> **What to do**
With the line containing "Click into the Notiz text field" as the starting point, output every line of the data below through its final line, character for character.

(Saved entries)
--

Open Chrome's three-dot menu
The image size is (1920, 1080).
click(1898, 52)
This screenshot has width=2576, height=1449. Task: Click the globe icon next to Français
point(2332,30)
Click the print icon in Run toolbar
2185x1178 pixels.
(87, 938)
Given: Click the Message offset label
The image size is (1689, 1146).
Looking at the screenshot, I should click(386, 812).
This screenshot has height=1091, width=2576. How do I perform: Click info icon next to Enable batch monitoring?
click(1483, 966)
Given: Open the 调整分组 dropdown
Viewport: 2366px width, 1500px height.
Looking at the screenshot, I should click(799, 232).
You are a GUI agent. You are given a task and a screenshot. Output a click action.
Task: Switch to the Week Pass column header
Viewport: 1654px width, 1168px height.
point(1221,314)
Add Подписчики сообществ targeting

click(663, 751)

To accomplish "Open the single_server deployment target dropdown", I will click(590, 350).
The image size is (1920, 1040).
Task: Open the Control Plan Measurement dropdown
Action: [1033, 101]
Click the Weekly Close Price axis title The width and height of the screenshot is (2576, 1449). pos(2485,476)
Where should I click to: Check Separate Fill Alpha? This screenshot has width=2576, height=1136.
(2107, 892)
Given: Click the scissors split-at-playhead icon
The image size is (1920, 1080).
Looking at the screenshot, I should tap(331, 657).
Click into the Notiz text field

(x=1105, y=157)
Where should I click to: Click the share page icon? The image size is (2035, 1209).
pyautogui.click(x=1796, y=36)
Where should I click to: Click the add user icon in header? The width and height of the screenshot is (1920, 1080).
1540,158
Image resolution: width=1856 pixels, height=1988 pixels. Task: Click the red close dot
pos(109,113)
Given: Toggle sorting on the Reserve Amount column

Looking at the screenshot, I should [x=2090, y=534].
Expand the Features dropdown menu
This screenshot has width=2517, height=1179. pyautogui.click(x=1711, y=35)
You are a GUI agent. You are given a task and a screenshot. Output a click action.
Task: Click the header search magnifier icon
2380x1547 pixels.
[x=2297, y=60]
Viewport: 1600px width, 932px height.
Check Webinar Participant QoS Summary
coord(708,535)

--

> **Output of the task**
Click into the Notiz text field

(x=1105, y=157)
Where should I click to: Click the share page icon? The image size is (2035, 1209).
pyautogui.click(x=1796, y=36)
Where should I click to: Click the add user icon in header? The width and height of the screenshot is (1920, 1080).
1540,158
Image resolution: width=1856 pixels, height=1988 pixels. Task: Click the red close dot
pos(109,113)
Given: Toggle sorting on the Reserve Amount column

Looking at the screenshot, I should [x=2090, y=534].
Expand the Features dropdown menu
This screenshot has width=2517, height=1179. pyautogui.click(x=1711, y=35)
You are a GUI agent. You are given a task and a screenshot. Output a click action.
Task: Click the header search magnifier icon
2380x1547 pixels.
[x=2297, y=60]
Viewport: 1600px width, 932px height.
Check Webinar Participant QoS Summary
coord(708,535)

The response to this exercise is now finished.